Model the dependency in the Aspire AppHost and pass it to the consuming project with WithReference():
var catalog = builder.AddProject<Projects.CatalogApi>("catalog");
builder.AddProject<Projects.WebFrontend>("frontend")
.WithReference(catalog);
The consuming application also needs the service discovery handler. The standard Aspire template configures it through AddServiceDefaults():
builder.AddServiceDefaults();
builder.Services.AddHttpClient<CatalogClient>(client =>
{
client.BaseAddress = new Uri("https+http://catalog");
});
AddServiceDefaults() is an extension from the generated ServiceDefaults project. It registers service discovery and configures HttpClient to use it. If you replace the template defaults, register service discovery and add its handler to the client yourself.
Aspire injects the endpoint information for referenced services. The resolver translates the logical catalog name into the address assigned to that resource at runtime. The special https+http:// scheme asks service discovery to prefer HTTPS and fall back to HTTP when both schemes are configured. Application code no longer needs to know which local port the AppHost selected.
The same logical name can be backed by deployment-specific configuration, so the application does not need local-only URLs baked into code.
If a resource exposes multiple endpoints, address the required endpoint explicitly. For example, https+http://_admin.catalog selects the endpoint named admin on the catalog resource.
Keep references explicit. If the frontend needs the catalog API, add the reference. If it does not, do not give it discovery information by default. The application graph then documents which services are intended to discover each other. WithReference() provides discovery information, not authorization.
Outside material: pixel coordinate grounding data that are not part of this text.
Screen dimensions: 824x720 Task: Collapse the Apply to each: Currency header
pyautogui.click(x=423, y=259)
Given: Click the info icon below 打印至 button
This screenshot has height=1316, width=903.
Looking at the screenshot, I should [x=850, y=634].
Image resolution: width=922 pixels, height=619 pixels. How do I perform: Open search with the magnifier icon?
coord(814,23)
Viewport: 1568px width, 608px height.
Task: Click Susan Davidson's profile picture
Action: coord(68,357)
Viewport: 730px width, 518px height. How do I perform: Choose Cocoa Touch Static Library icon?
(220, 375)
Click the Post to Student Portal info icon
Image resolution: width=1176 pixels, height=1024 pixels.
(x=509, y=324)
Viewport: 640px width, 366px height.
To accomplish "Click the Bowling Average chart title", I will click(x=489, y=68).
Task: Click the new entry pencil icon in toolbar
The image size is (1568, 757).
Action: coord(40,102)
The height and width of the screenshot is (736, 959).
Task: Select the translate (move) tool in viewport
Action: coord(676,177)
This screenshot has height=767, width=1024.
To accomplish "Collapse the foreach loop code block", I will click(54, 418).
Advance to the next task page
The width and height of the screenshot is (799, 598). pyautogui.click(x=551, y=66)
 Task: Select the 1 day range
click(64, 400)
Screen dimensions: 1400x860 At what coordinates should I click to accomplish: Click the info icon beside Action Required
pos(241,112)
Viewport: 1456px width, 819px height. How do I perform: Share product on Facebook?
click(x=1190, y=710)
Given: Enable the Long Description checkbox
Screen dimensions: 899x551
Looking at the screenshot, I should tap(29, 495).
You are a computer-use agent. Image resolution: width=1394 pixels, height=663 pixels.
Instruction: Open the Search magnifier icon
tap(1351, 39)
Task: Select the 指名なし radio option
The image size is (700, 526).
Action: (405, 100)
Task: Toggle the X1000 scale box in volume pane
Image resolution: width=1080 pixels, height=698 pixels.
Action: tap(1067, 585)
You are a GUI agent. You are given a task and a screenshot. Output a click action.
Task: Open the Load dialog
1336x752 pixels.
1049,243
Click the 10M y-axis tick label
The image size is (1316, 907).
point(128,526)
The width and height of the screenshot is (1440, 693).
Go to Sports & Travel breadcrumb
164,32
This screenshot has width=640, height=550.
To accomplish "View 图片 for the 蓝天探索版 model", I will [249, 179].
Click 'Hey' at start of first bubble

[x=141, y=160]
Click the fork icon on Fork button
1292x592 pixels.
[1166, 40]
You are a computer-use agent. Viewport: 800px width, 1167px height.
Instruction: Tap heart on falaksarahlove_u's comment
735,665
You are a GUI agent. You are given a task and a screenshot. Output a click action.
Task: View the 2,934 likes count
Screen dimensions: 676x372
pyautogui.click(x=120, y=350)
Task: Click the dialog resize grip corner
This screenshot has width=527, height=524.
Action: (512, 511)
WithReference() is not a readiness guarantee. Add health checks and use WaitFor(catalog) when the frontend must wait until the catalog is running and healthy. Use WaitForStart(catalog) when waiting for the running state is enough and the client can handle initial connection failures. Service discovery also does not replace authentication, authorization, timeouts, or HTTP resilience.
Hardcoded addresses are still reasonable for a true external endpoint supplied through configuration. For services owned by the same Aspire application, prefer a logical reference and let the environment provide the actual address.